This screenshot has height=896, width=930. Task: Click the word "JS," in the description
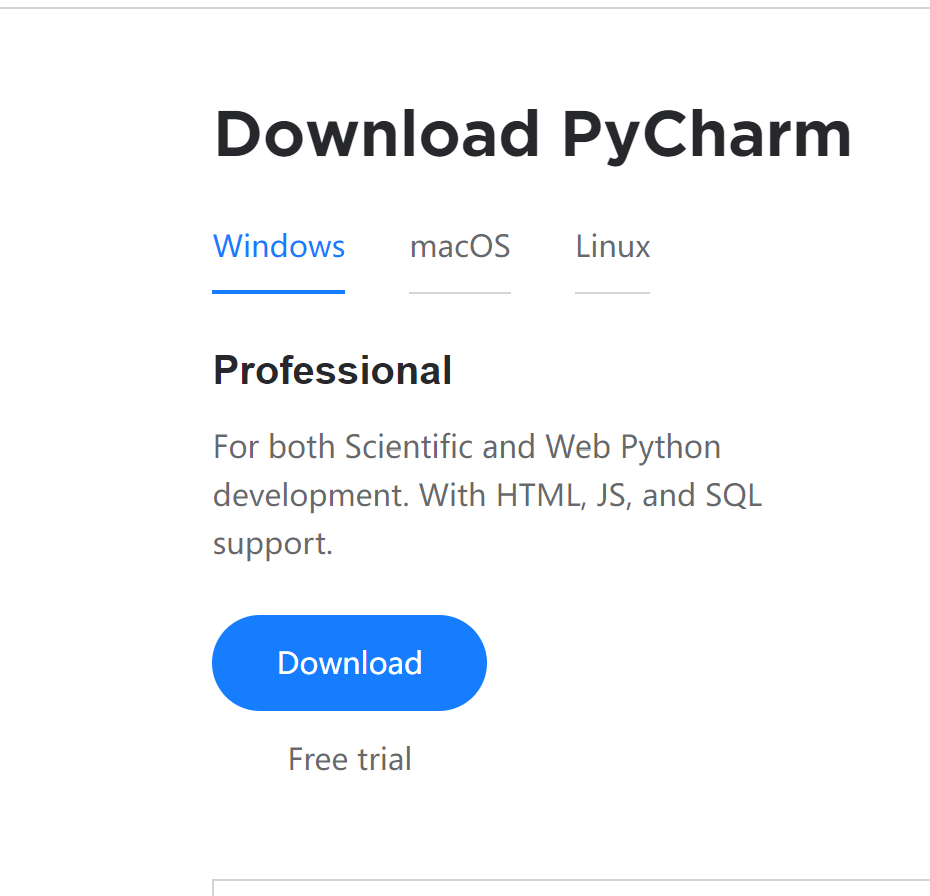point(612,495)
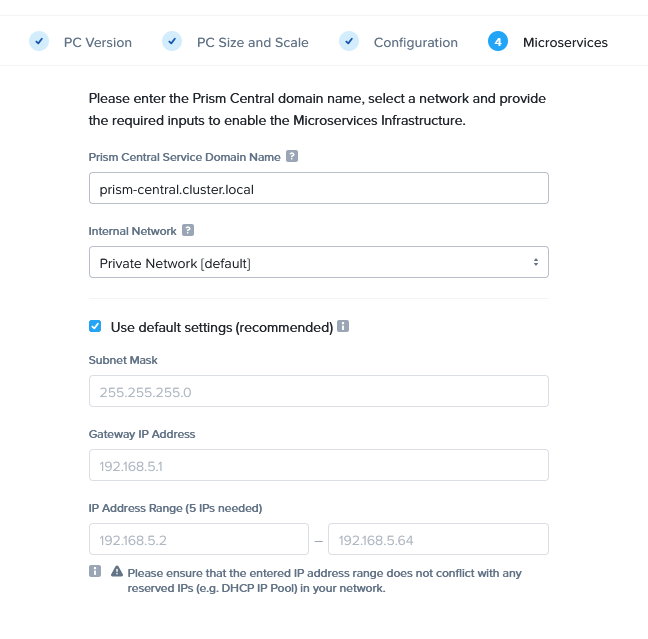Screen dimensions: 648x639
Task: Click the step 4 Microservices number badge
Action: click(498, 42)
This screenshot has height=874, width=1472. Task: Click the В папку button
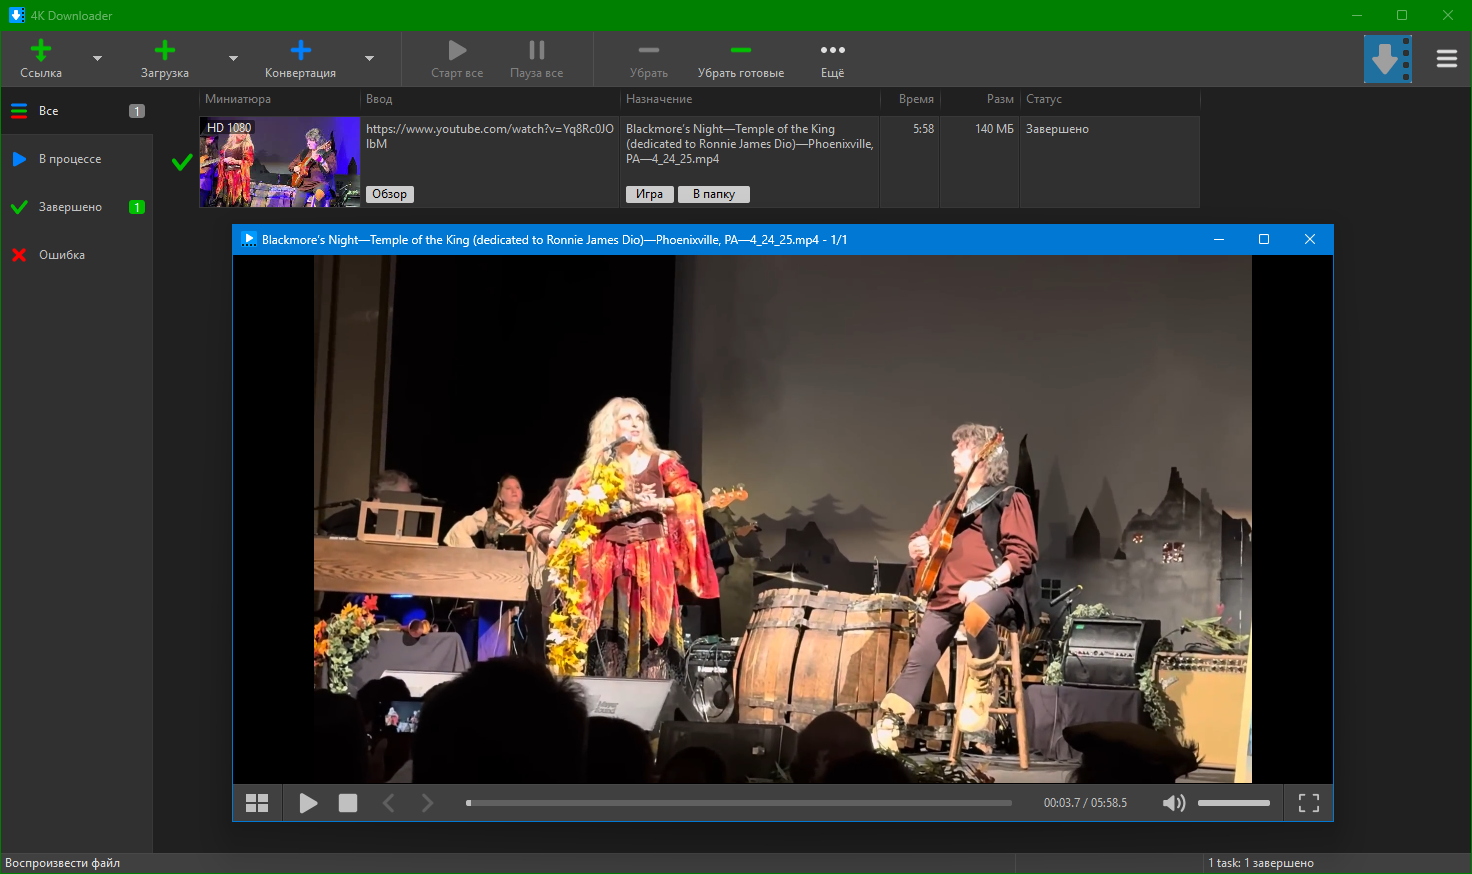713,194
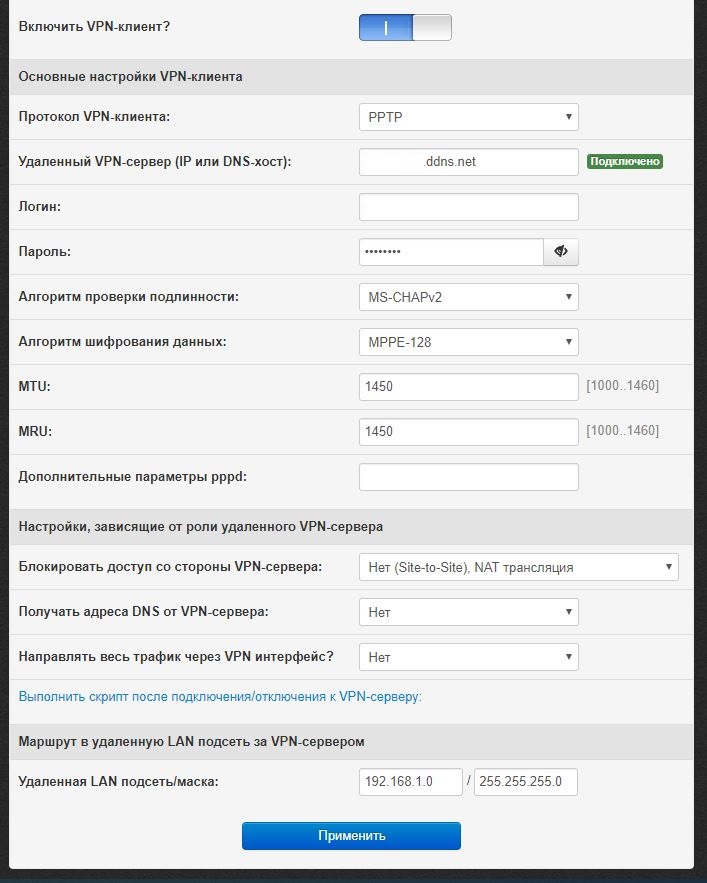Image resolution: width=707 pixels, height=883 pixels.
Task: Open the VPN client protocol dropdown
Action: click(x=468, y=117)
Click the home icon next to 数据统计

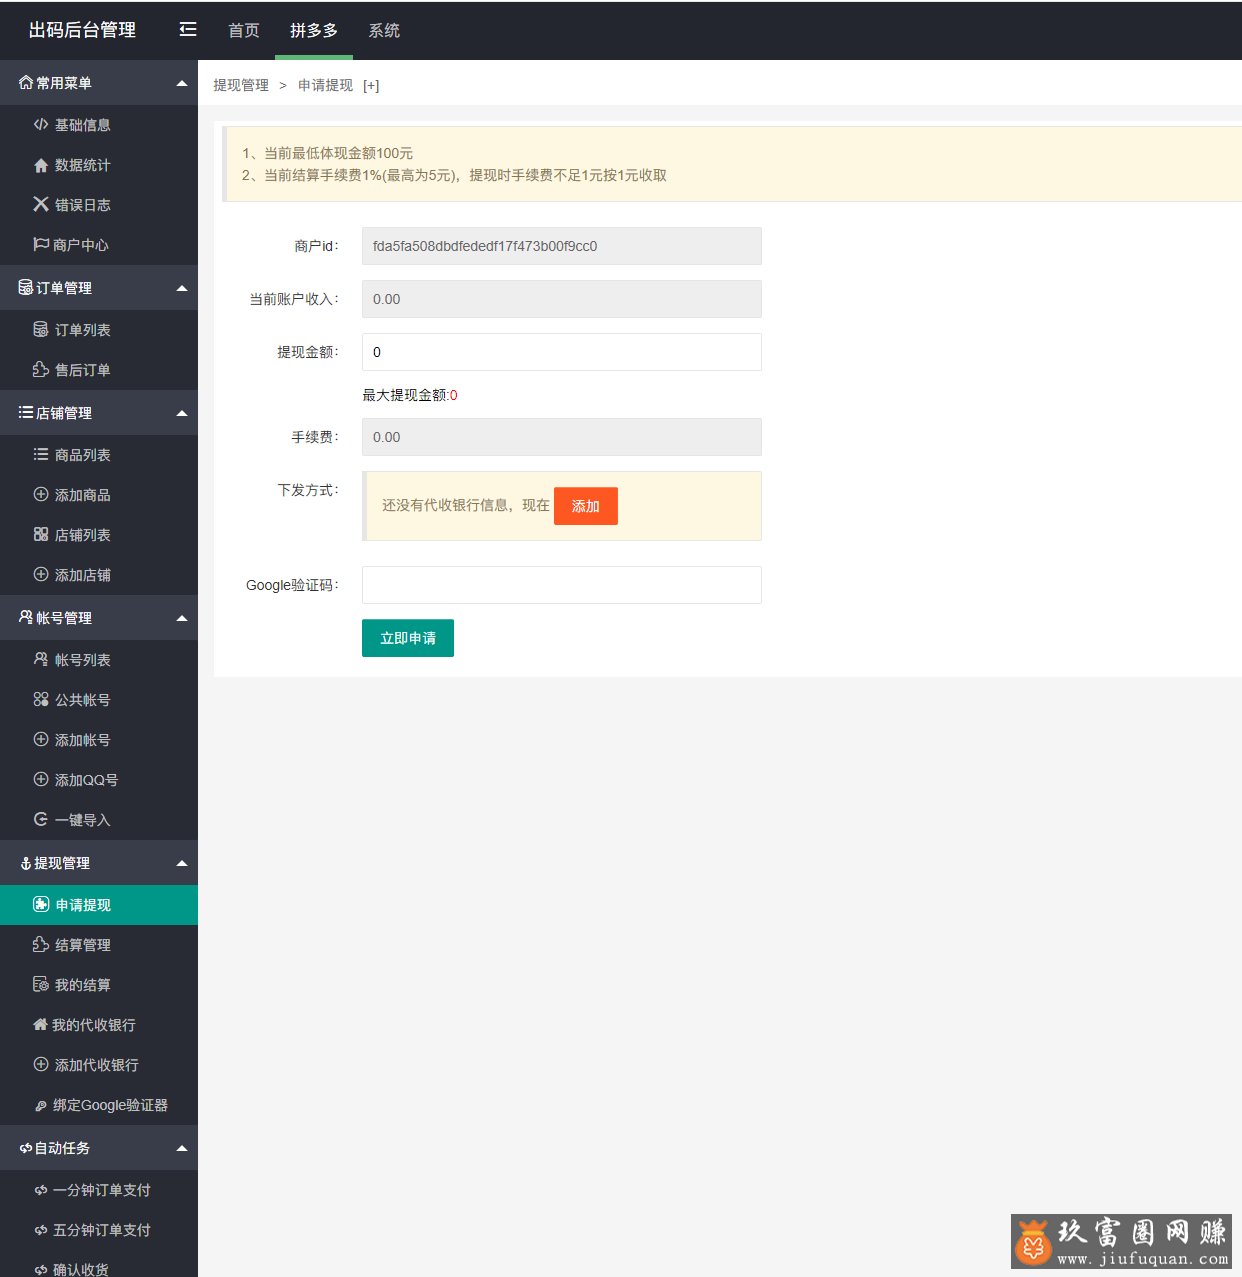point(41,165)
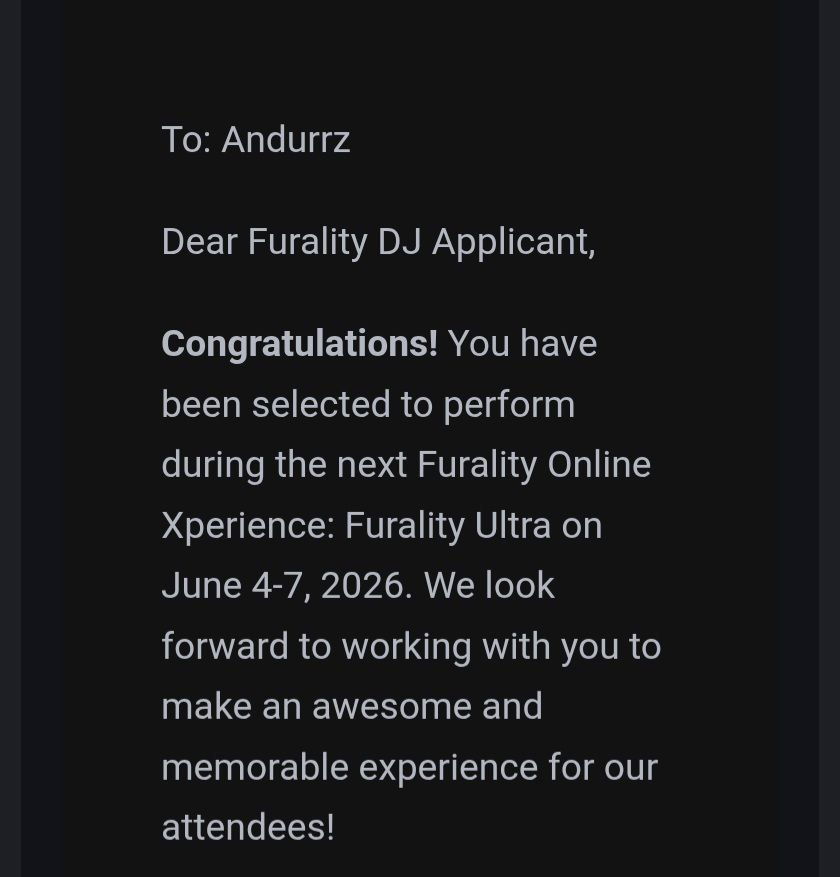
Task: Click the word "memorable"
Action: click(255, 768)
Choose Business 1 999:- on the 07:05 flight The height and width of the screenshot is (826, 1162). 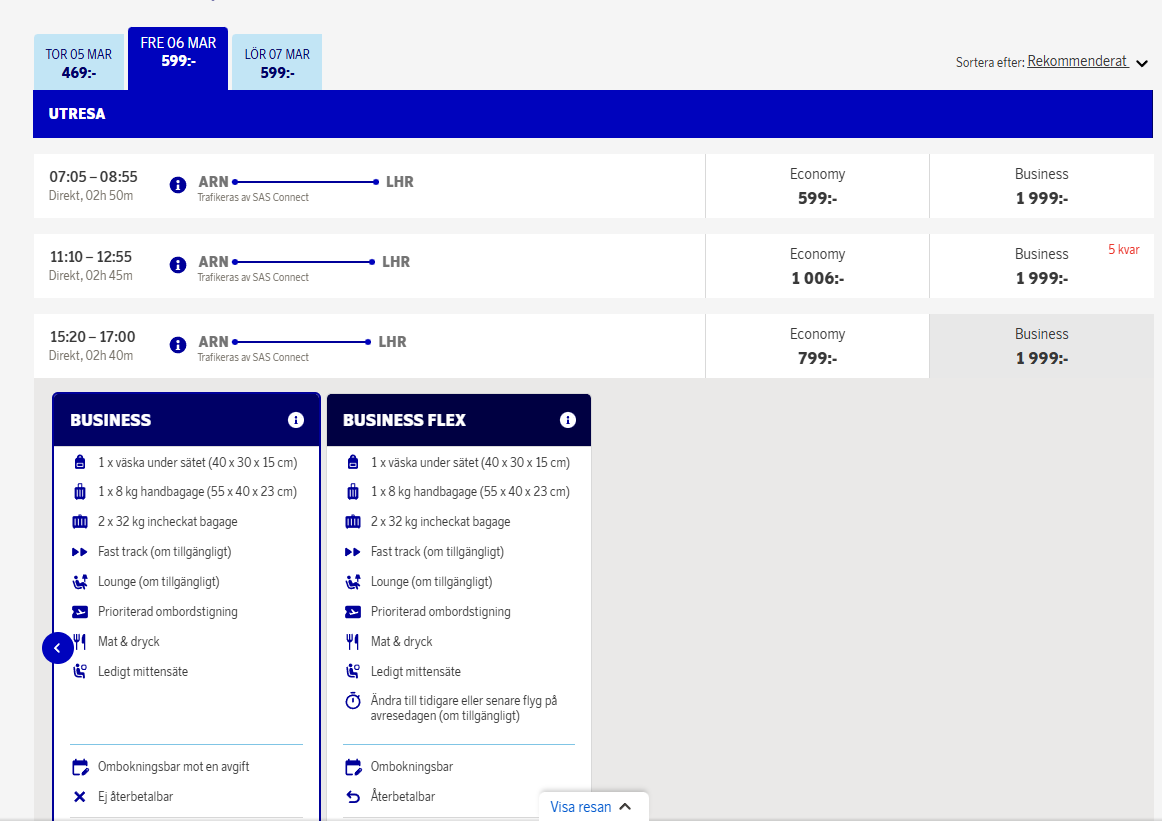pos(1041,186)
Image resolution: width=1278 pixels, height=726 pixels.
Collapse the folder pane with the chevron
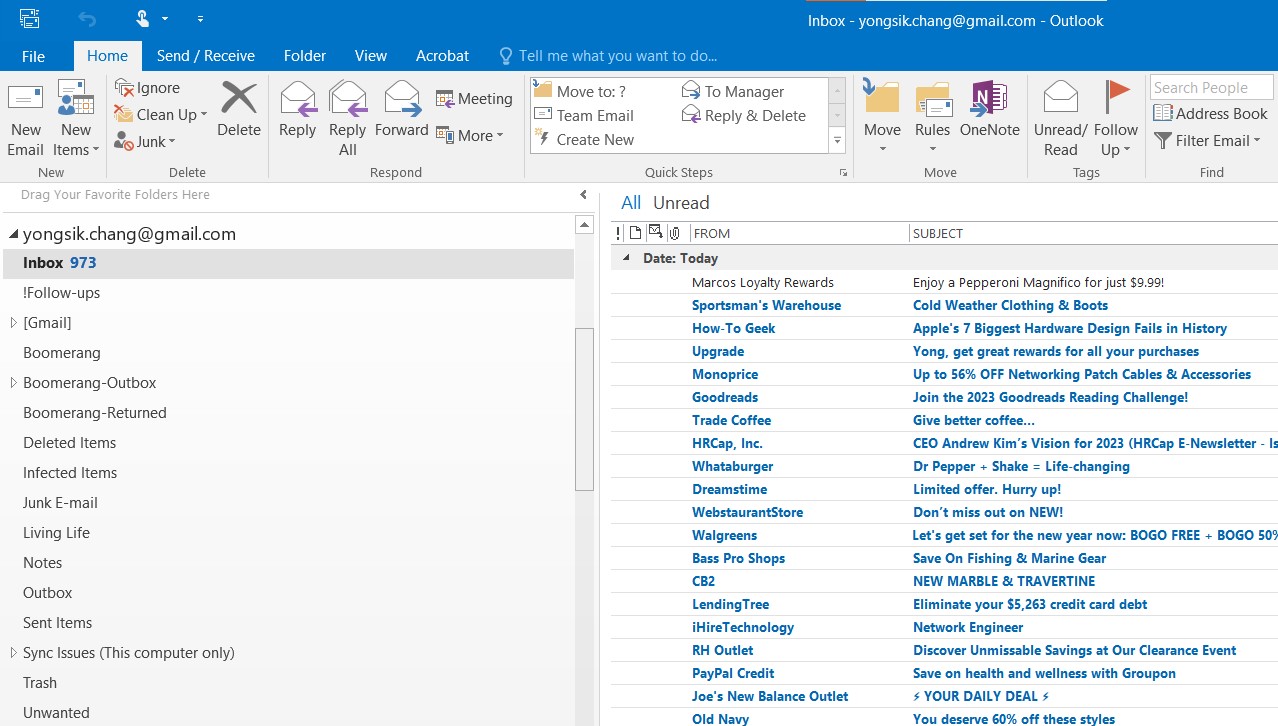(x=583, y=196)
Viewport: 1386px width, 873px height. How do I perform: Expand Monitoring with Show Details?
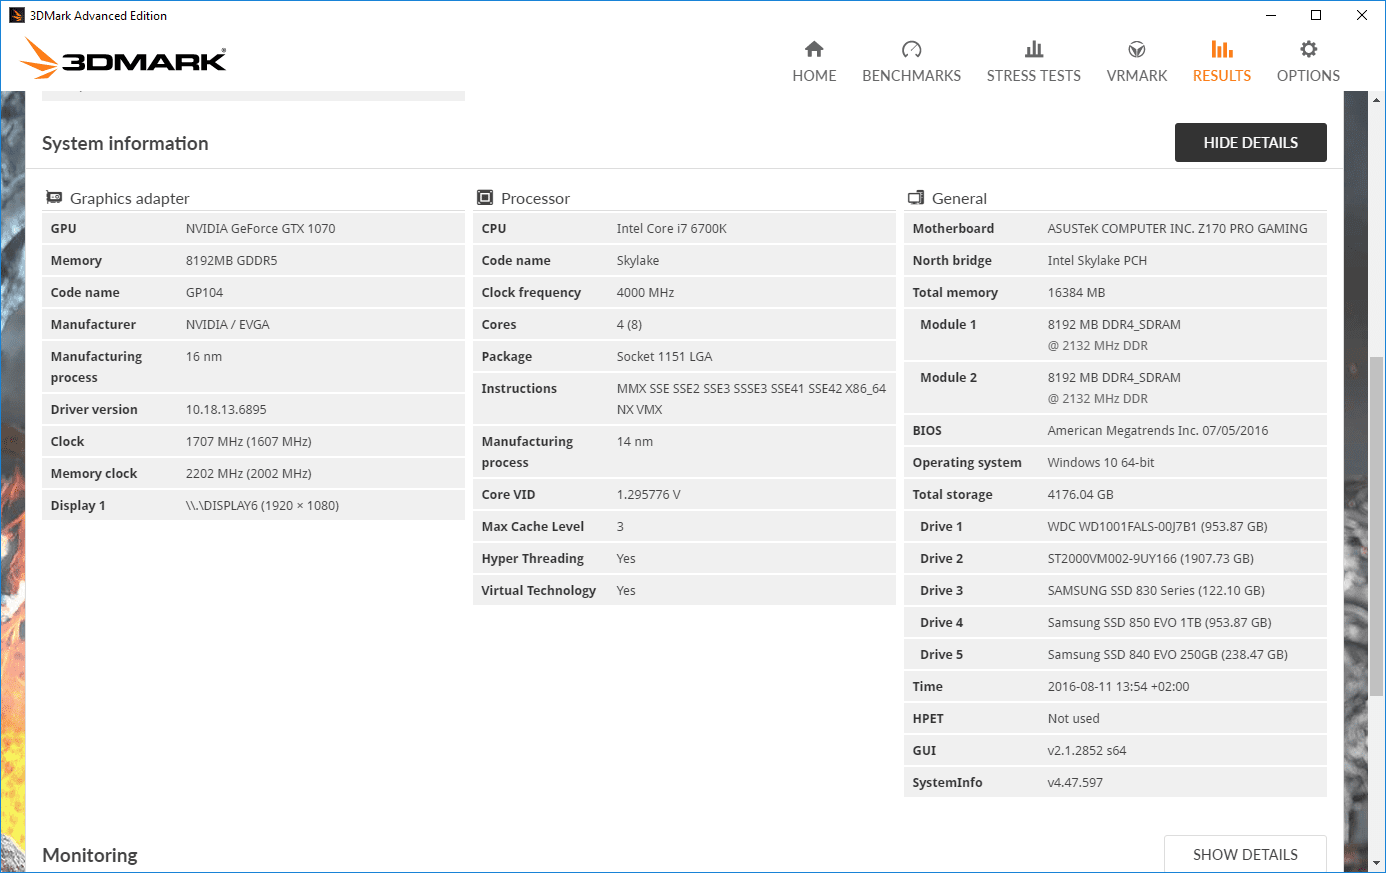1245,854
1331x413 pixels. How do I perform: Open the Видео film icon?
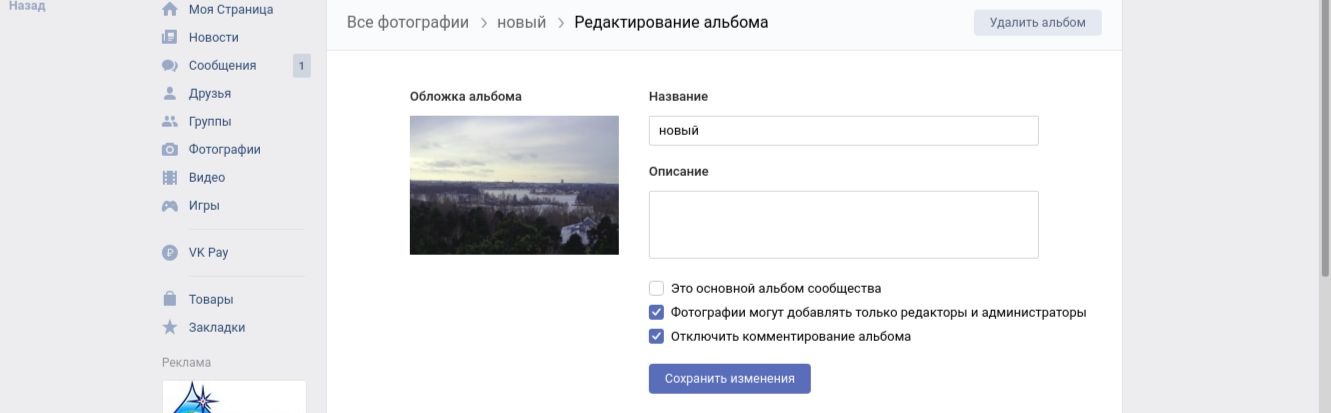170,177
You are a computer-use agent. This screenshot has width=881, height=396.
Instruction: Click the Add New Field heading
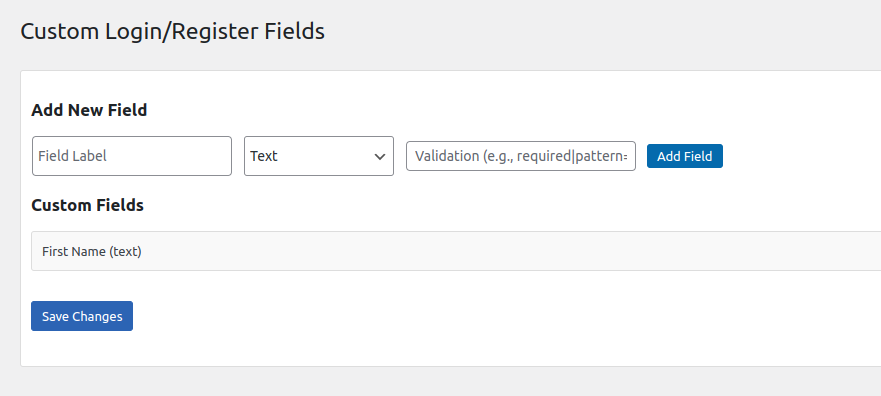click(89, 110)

**Task goal:** Set the pictures aside and repeat only the lines from the one containing "Image resolution: width=1278" through the last line of the entries above, exactly as they stand.

**Task answer:**
Image resolution: width=1278 pixels, height=726 pixels.
Collapse the folder pane with the chevron
(x=583, y=196)
Viewport: 1386px width, 873px height. How do I perform: Expand Monitoring with Show Details?
1245,854
1331x413 pixels. How do I perform: Open the Видео film icon?
170,177
You are a computer-use agent. This screenshot has width=881, height=396.
Instruction: Click the Add New Field heading
click(89, 110)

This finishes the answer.